Usually we add assertions to code to indicate that something must happen or not happen, specfifically past tense though. Something did happen or something did not happen. Ocassionally though, we can assert that something is allowed to happen. For instance, in the kernel, both pool and malloc take a flag indicating whether it is acceptable to wait. Most of the time, the system has ample memory and doesn't wait, so the waiting paths are less tested. In an effort to smoke out some bugs, I changed malloc to always wait if allowed. Boom. This broke nfs, ptrace, and the vm system. There were latent race conditions everywhere.

randomization

If something can be random, make it random. Process IDs, pids, are one example. Originally randomized ages ago to prevent predictable PID race conditions, they also helped uncover a bug in libpthread. At the time, libpthread had a reaper function which would garbage collect the stack from an exited thread, but it relied on the PID returned from kqueue to do that. If a newly created thread received the same PID, fireworks. The probability of a PID collision was low, so this wasn't noticed for a while, but after receiving a bug report and test case, it was easy to reproduce. With sequential PIDs, the bug would have been much harder to trigger because you'd need to time the creation of the new thread with the exact moment the PID sequence rolled over, but it's not impossible. Instead of being detected soon after release, the bug would have lain dormant for years, only to topple some 4 year old java process and never be seen again. So ironically, a feature designed to prevent exploitation of race conditions helped make another race condition reproducible.

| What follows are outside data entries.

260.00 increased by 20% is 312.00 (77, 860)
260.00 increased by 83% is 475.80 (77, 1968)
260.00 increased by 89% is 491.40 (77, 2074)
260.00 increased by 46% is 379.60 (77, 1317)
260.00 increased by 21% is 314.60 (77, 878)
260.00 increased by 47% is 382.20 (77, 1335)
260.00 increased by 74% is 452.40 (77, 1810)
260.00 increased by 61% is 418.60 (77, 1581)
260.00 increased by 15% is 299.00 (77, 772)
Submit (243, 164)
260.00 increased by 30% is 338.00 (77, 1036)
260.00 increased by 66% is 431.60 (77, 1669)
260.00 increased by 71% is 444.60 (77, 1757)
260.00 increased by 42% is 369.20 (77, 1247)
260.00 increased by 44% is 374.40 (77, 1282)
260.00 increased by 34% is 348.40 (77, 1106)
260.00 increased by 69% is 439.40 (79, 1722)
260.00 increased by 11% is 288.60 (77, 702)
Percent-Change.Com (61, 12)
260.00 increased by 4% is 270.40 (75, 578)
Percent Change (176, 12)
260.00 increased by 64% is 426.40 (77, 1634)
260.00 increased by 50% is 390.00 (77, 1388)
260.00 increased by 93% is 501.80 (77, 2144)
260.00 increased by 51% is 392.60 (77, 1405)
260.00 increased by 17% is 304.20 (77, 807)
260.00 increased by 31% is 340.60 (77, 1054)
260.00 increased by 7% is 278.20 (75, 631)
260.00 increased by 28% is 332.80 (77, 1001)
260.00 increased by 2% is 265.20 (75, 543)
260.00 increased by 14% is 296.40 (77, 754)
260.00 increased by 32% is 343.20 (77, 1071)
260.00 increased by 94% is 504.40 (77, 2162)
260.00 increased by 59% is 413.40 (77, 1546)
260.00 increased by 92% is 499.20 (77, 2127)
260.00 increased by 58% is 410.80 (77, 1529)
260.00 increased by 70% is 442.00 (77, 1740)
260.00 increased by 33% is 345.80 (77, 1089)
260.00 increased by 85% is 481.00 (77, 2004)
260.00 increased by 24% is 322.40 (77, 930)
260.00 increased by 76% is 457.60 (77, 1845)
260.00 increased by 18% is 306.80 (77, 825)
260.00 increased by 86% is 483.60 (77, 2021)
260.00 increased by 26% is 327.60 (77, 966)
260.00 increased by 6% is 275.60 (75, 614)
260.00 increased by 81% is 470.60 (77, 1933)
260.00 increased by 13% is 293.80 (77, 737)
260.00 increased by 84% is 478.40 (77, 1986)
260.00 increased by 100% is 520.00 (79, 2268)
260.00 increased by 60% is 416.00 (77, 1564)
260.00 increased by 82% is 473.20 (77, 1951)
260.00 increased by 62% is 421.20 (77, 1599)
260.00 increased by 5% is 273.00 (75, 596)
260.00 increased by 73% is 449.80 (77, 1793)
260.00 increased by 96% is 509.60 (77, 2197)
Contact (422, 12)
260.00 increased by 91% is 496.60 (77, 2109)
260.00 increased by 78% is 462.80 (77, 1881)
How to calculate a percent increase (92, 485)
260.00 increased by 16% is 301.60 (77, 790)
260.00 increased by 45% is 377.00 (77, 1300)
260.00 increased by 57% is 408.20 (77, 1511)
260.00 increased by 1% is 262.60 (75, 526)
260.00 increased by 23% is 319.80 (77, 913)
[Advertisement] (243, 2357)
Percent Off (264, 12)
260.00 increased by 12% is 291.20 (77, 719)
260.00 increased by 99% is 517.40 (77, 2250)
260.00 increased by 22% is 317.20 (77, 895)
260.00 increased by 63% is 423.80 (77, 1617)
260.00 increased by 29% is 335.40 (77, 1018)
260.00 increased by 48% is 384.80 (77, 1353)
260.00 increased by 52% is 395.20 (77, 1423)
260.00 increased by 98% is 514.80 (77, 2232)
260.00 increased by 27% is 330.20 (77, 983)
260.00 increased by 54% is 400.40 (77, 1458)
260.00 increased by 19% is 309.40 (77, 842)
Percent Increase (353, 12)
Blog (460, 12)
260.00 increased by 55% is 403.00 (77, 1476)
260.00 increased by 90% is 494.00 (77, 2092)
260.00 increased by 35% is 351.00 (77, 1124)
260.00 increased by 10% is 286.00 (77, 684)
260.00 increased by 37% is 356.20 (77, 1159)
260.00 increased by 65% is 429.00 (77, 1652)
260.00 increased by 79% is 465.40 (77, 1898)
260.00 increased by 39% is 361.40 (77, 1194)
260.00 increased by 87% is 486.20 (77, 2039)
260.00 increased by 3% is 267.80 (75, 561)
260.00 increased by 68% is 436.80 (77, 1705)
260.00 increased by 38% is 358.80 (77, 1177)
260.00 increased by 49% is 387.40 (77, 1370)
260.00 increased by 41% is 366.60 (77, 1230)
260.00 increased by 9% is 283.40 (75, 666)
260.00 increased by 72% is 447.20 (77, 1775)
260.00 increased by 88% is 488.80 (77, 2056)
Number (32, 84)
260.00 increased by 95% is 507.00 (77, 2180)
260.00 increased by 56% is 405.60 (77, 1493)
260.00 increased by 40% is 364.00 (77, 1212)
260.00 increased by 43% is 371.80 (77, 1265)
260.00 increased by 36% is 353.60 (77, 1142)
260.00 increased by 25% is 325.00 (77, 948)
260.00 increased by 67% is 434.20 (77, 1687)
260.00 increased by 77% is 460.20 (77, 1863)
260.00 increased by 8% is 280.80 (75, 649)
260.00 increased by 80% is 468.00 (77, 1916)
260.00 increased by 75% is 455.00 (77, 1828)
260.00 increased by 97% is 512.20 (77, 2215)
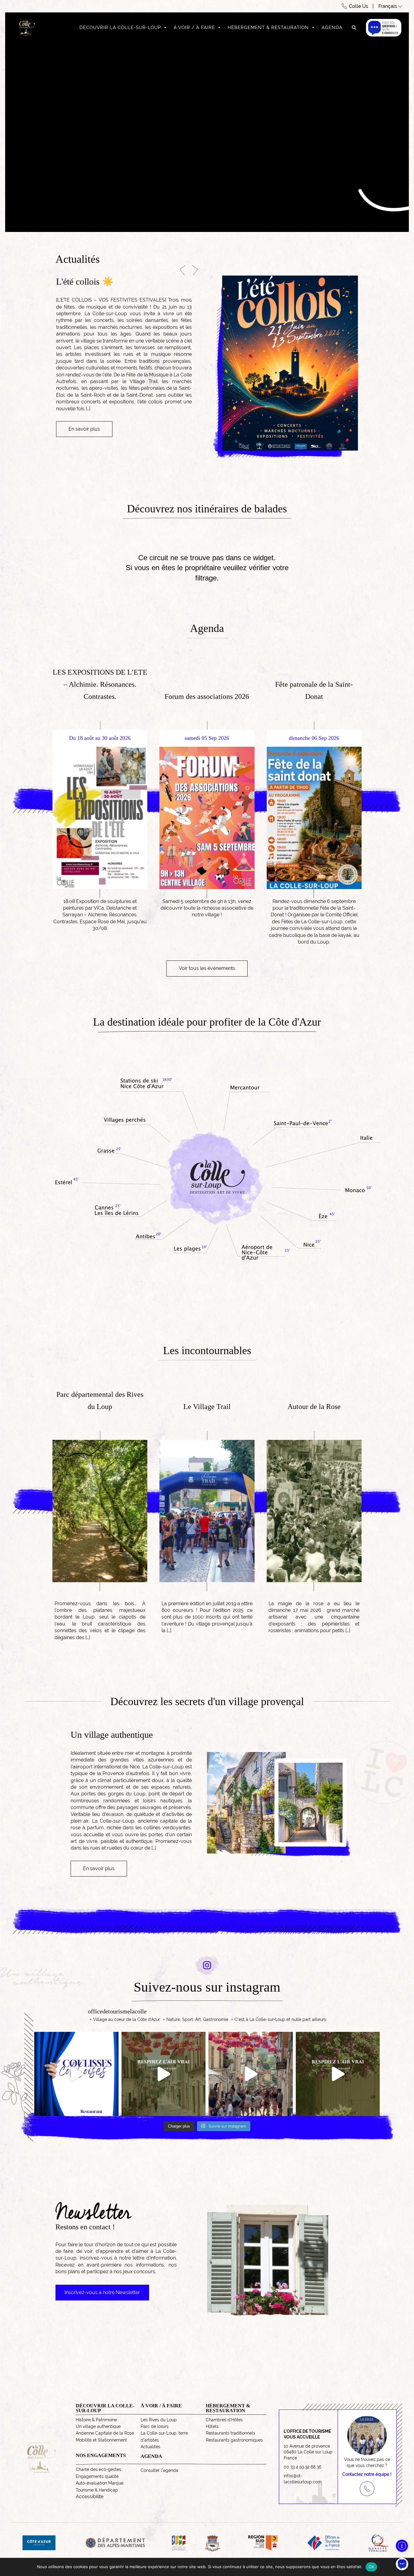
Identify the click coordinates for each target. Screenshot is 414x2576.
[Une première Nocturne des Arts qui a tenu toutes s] (251, 2074)
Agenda (332, 27)
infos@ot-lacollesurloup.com (303, 2478)
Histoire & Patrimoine (96, 2419)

Another great bug. I'm going to go light on the details, but the gist of how hibernation and resume work is that the hibernating kernel writes its memory to swap, then the resuming kernel reads that memory back in, overwriting itself. This obviously requires that the two kernels be identical. There was a bug that suddenly appeared where the stack protector was being triggered in resume. Since the introduction of stack protection for the kernel, it used a fixed cookie. Where would it get randomness from? That was recently changed. The bootloader now fills in the random data segment of the kernel. What happened with resume is that the currently running kernel had a different cookie than the saved kernel. As the saved kernel was restored, the cookie value was replaced, but the stack value wasn't updated. The real bug was that the resume code should have switched to a different stack, but continued running with the wrong stack for longer than it should have. Conditions changed, assumptions were challenged, a bug was found.

QA

Colin: Have you considered returning EINTR for read and write?

That's a good idea. In general, we're limited somewhat by the state of programs. We can't break too much at once. Netflix has a program, Chaos Monkey, that goes around killing processes to ensure that their redudancy is working. I think that's pushing it a little too far. Adding options to aid in debugging is great, but it's moving a little farther from the mission of a general purpose OS.